Contains proanthocyanidins and has collagen stabilising properties. Decreases passive dilation and stretching and gives vein walls a greater tonic recovery and elasticity.

150-300mg daily

Question 178

Homeopathy for VV/Haemorrhoids

Answer 178

• Hamemelis 3 x ― varicose veins are large, sore and easily irritated and stinging. Bleed very easily.
• Aesculus 3 x ― haemorrhoids are congested and purple. Pain in the rectum feels “as if the
  rectum were full of sticks”. Pain radiates to the small of the back and hips. Sharp, shooting pain upwards from the rectum.
• Nux. vomica 6C ― haemorrhoids that are better for warmth and better for passing stool. History of
  overindulgence in alcohol, coffee, other stimulants, etc.

Question 179

TCM and VV/Haemorrhoids

Answer 179

In TCM, it is associated with Blood stagnation (consistent with the Western understanding of poor blood circulation), but also a weak digestive system (Spleen Qi deficiency). The Spleen is said to produce Blood, govern smooth muscle and hold Blood in the vessels.

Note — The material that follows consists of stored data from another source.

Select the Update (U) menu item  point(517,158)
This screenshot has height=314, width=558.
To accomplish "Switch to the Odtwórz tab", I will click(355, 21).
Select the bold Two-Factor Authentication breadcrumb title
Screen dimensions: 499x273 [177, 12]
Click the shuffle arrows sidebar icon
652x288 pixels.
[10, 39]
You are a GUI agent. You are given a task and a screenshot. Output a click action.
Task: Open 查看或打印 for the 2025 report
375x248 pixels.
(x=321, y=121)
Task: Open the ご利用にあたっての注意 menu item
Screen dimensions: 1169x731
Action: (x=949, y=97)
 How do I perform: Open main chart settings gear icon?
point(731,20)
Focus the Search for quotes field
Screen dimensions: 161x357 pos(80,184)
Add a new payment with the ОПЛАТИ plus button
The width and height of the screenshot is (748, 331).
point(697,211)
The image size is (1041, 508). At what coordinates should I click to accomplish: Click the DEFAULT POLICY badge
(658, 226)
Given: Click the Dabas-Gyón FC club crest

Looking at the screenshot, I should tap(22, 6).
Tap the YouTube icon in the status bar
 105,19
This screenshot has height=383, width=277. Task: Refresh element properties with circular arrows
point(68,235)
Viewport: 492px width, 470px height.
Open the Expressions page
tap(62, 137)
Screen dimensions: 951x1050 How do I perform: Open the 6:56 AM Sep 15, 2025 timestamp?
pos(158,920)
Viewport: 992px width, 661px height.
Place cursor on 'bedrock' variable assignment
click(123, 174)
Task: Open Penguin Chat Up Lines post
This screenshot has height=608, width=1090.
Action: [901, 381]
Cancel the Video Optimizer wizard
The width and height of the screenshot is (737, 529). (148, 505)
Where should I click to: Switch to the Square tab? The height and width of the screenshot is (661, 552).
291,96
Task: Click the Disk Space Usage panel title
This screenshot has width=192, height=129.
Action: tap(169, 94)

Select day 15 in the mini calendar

• Support Spleen Qi (Nutrition year 1).
• A tea with equal parts cinnamon, ginger, and tangerine peel stimulates Qi and blood circulation.
• Resolve Blood stasis by reducing stress and exercising frequently.
• Include foods that disperse stagnant blood, e.g., chives, leeks.
• Include blood-nourishing dark leafy greens, beetroot.